Let’s not mistake these things mentioned above for impossible objects, simply the volatile products of an improbable marketplace wherein the manipulation of risk is disaffiliated from the decent, the commonplace, the gray day-to-day. In each instance, they warrant recalling the traces of head space and hand work gone into their making. However, when finance shapes art from within, as it routinely does, theories of labor and exchange are transformed. Digitalization streamlines the velocity of trade and speed of thought, making it terribly efficient. Likewise, with pertinent implication here, it exacerbates deskilling by inventing tools that minimize the hand’s inflection. Yet its technical processes never actually banish thought or gesture, and put a supernumerary ipseity at the service of a haptic visuality that ideally doesn’t acquiesce to the limits of various programs required for output, that is, metaphoric rendering accomplished in a typically object-oriented understanding. This metonymic displacement is related to the transdisciplinary order of cybernetics, likely the true refuge of the avant garde. In this respect, paraphrasing Leo Steinberg, the hand, in addition to the eye, finally becomes a part of the mind. Computation makes physical conundrums explicit, with the contrivances of its morphology relative to the substrate of binary notation, and integrates the distinction between nature and culture Steinberg made in describing the flatbed picture. Respective correlates are found in hybrid surfaces that may or may not be ‘painted’, as it were, with practices of the medium dispersed up, down, and along the xyz axes of the neutral band that structures the algorithmic sign in general.

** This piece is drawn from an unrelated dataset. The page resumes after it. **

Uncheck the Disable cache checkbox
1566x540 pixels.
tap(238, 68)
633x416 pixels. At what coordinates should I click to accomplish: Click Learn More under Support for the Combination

This reference to liminality, a concept of space not as a container or ground but as just that neutral band, a threshold, or in this instance where the sensibilities of habit cross the cultus of ritual, becomes evident when considering arbitrary correspondences amongst the temporal aspects of the peripatetic mobility of images, brevatim et seriatim, equivalences of objects that are none. They pass before us like the days, bright into shade. As Jean Baudrillard wrote of Mosset, and of some, all this is not nothingness. An object that’s not an object isn’t nothing. It’s a pure object which doesn’t cease to obsess us with its own immanence, its empty material presence. I’d offer the opinion that what this always hazards is the suggestion of a false ontology where viewer and viewed parley in a myopic obsession with one another, with the subject mistaking the profile of the object for the object itself, and the profile, represented as such, creating the fallacy of a subject for its own self- satisfaction.
22 November 2013
*Olivier Mosset’s Expostion de Groupe is on view in an expanded format at The Kitchen in Chelsea.